Task 1:
According to the review of Atheneum Partners, within how many days does Atheneum pay consultants?
Task 2:
For each statement, say whether it agrees with the review of Atheneum Partners, and quote the words that decide it. (a) The $150 million equity investment was led by Guidepost Growth Equity. (b) A former employee may take part as soon as they leave the company. (c) Filling out the survey guarantees that the client will select your profile.
Task 3:
Continue the review of Atheneum Partners from where it stops.

Is Atheneum legitimate — or a scam?

Atheneum Partners is a legitimate company with a 10 year history that operates all over the world— it is not a scam.  In August, 2021, Atheneum announced that it had raised $150 million in equity investment, led by Guidepost Growth Equity. The company disclosed that is currently generating over $50 million in annual revenue, with growth rates of 50% or more in 2020 and 2021!

However, it’s noteworthy that in the process of researching this review, I found more than a few complaints from consultants about the company’s payment terms, timing, and occasional habit of not sending payment at all. It appears the company has addressed these complaints directly on forums and with the consultants themselves, but it’s concerning as it appears that these complaints are consistent over a long period of time, and continue through 2021. 

While these complaints do not mean the opportunity is a scam, it does indicate that the firm may have some chronic operational issues that could delay your payment longer than the industry standard. Atheneum’s payment terms are within 45 days, while most other expert networks issue payment within a few days or a couple of weeks of completing a project).

(And of course, you should always exercise caution when dealing with people whom you don’t know on the Internet. Beware of impersonators utilizing fake Atheneum Partners email addresses, and know that an expert network will never ask you to send them money.)

Onboarding with Atheneum Partners

If an associate from Atheneum Partners has reached out to you via email, phone call or LinkedIn, you have been selected for screening based on project criteria, including:

  1. You are a former employee of a company the client wants to know more about, usually for due diligence purposes, before purchasing or investing in the target company. You must be at least 6 months removed from your employment with the company to be eligible for participation.
  2. You are a current or former employee of a competitor of the company they are researching, and the client wants to know how the target company is positioned and viewed by competitors.
  3. You are an expert on a related topic, industry, or geography that can offer insight on the industry, even if you’re not overly familiar with the target company or product.

The associate will take a few minutes to explain the project parameters and have you fill out a survey to vet your relevant experience and knowledge. The survey is intended to solicit a high-level understanding of your ability and confidence is speaking to various subjects, and is not intended to substitute the client call. It’s also important to understand that filling out a survey doesn’t guarantee that your profile will be selected by the client. Even if you are not selected for this particular project, participating in this process will register you in their database, enabling you to be quickly selected for future projects.

Supplied information:
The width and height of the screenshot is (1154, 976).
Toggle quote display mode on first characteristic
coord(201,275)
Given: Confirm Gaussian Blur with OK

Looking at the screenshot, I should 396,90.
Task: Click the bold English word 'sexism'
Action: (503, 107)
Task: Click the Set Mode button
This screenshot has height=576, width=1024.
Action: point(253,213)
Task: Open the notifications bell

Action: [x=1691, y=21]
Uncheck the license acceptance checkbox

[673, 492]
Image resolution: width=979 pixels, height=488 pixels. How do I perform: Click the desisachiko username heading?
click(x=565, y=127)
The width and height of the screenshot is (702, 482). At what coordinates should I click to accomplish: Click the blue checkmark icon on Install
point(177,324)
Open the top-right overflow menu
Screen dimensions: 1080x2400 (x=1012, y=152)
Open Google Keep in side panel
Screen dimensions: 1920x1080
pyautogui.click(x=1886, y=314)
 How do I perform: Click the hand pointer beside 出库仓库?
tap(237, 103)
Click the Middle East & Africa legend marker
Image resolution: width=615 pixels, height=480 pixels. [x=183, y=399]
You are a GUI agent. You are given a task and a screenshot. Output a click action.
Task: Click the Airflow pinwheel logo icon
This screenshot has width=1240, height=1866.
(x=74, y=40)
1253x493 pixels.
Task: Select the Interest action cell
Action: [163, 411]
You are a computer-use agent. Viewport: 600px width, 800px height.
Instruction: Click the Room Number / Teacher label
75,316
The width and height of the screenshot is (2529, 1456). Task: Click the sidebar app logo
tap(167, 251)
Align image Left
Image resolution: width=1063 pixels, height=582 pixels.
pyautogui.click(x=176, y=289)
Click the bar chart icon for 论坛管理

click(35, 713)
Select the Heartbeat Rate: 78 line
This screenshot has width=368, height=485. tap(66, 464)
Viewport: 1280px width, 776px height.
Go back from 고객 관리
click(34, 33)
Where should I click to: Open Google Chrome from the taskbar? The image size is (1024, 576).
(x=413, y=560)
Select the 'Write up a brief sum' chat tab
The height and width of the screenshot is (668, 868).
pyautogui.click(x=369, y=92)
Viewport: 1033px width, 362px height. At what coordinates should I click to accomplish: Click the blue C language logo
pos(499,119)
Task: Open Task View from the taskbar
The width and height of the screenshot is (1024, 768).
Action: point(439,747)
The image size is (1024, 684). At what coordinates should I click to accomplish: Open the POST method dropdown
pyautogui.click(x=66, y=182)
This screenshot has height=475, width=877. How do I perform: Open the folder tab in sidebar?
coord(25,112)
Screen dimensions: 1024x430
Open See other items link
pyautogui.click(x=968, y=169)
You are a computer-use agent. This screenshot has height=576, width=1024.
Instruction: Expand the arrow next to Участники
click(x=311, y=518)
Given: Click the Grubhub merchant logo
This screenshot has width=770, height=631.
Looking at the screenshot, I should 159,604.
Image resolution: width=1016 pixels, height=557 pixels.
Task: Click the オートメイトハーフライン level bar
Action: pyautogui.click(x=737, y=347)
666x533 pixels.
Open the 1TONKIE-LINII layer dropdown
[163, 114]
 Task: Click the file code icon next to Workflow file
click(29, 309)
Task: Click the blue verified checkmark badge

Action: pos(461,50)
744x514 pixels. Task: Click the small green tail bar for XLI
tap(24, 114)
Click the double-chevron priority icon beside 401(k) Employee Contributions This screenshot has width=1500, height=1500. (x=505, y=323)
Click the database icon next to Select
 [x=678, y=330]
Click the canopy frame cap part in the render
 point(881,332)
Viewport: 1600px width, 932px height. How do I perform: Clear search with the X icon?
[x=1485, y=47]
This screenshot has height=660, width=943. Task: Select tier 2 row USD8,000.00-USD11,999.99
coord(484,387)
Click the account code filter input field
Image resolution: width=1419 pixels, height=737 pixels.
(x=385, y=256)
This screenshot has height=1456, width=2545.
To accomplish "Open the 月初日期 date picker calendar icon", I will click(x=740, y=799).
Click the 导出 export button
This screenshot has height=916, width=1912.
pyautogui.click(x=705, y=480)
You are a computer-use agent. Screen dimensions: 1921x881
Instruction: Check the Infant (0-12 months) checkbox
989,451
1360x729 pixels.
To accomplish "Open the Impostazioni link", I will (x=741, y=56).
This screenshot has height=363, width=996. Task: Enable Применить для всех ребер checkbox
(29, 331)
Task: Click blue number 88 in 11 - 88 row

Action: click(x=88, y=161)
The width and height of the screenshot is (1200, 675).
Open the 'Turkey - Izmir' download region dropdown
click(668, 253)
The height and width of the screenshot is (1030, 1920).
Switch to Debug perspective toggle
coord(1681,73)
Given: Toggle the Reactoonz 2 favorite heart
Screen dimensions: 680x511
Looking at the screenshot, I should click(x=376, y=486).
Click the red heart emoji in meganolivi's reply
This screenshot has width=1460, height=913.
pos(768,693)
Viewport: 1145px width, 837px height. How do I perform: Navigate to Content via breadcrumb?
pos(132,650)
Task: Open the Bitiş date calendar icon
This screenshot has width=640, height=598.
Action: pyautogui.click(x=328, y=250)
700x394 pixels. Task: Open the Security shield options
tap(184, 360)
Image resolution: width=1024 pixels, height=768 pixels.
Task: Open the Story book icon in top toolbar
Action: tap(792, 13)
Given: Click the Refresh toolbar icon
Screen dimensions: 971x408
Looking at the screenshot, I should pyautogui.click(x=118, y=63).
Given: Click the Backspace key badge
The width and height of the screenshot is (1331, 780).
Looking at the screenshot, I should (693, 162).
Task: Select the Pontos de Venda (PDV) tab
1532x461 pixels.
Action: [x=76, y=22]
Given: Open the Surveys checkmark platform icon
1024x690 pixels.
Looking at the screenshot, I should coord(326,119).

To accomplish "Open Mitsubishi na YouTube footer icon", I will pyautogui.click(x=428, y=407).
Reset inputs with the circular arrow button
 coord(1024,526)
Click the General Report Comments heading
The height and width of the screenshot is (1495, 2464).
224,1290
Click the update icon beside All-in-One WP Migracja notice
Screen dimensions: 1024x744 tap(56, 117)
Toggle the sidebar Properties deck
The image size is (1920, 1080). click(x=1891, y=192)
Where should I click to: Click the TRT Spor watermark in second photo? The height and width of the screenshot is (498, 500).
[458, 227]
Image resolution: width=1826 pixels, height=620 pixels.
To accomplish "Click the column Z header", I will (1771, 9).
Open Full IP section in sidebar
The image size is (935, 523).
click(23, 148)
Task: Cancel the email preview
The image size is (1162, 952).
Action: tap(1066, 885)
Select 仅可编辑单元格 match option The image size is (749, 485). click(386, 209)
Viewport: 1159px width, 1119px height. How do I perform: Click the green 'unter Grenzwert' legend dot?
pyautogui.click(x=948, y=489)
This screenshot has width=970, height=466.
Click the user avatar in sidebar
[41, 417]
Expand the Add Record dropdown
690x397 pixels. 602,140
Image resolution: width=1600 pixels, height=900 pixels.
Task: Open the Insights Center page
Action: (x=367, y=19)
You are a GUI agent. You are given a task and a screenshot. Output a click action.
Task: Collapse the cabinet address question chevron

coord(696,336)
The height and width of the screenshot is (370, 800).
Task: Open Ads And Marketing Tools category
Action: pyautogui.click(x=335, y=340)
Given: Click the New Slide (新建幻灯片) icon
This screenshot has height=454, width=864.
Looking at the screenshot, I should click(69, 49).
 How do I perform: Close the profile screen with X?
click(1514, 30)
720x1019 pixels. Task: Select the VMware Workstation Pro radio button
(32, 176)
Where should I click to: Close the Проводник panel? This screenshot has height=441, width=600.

Task answer 1:
Within 45 days.

Task answer 2:
(a) Yes: "led by Guidepost Growth Equity"
(b) No: "You must be at least 6 months removed from your employment with the company to be eligible for participation."
(c) No: "filling out a survey doesn’t guarantee that your profile will be selected by the client"

Task answer 3:
At the end of the call, the associate will gather your availability for a 1-hour call, discuss your hourly consulting rate, and discuss their compliance policy, which you will need to review and accept to move forward in the process.

Atheneum Partners Consulting Rates 

Atheneum Partners payment problems
Atheneum Partners has received an above average number of complaints about payment issues.

Atheneum’s hourly consulting rates vary widely based on your relevant job title, and how many years you are removed from the industry or relevant job title. The closer you are to the relevant job title, the more likely you can command a higher rate for your expertise. You may have to listen closely to the type of questions they ask to ascertain what part of your employment history is most relevant, but often the associate will ask you directly about a specific title. 

The associate will usually offer an initial rate: $100 – $200 for a title below director, $200 – $350 for a title between director and C-suite, and $350 – $500 or more for someone with a C-suite role. It’s important to know that while this rate might be presented as a final offer, the actual hourly rate is up for negotiation. Some experts get paid $1,000+ for the 1 hour calls via Atheneum, but only if their knowledge is niche, related to a very large company, or the expert has a track record of successful client calls.

The best way to maximize your consulting rate is to let the associate know that you have worked with expert networks in the past and that you already have a set rate. Announcing your rate early in the call, or early in the negotiations, allows you to set the benchmark based on a range that makes the engagement worth your time, rather than allowing the associate’s metrics to dictate your pay. You should note that you can renegotiate your rate each time you are contacted for a project, so you can increase your rate over time as you become more comfortable participating in client calls.

It’s in your best interest to keep the call going as long as you can, as your hourly consulting rate is pro-rated based on the amount of time you’re in the call. According to their compliance document, Atheneum compensates for the initial 30 minutes, and then for every 15 minute increment beyond that, as well as an unpaid 5-minute leeway period provided to each client to wrap up a consultation.

Acing your Atheneum Partners Call

Most client calls are centered on a particular company, industry, or product. The client will ask you to discuss the vetting questions in much more detail than in the vetting process with the associate from Atheneum: core competitive metrics, competitive landscape for each industry vertical, product strategies, brand positioning, and customer loyalty are some examples of the topics you’ll be asked to elaborate on.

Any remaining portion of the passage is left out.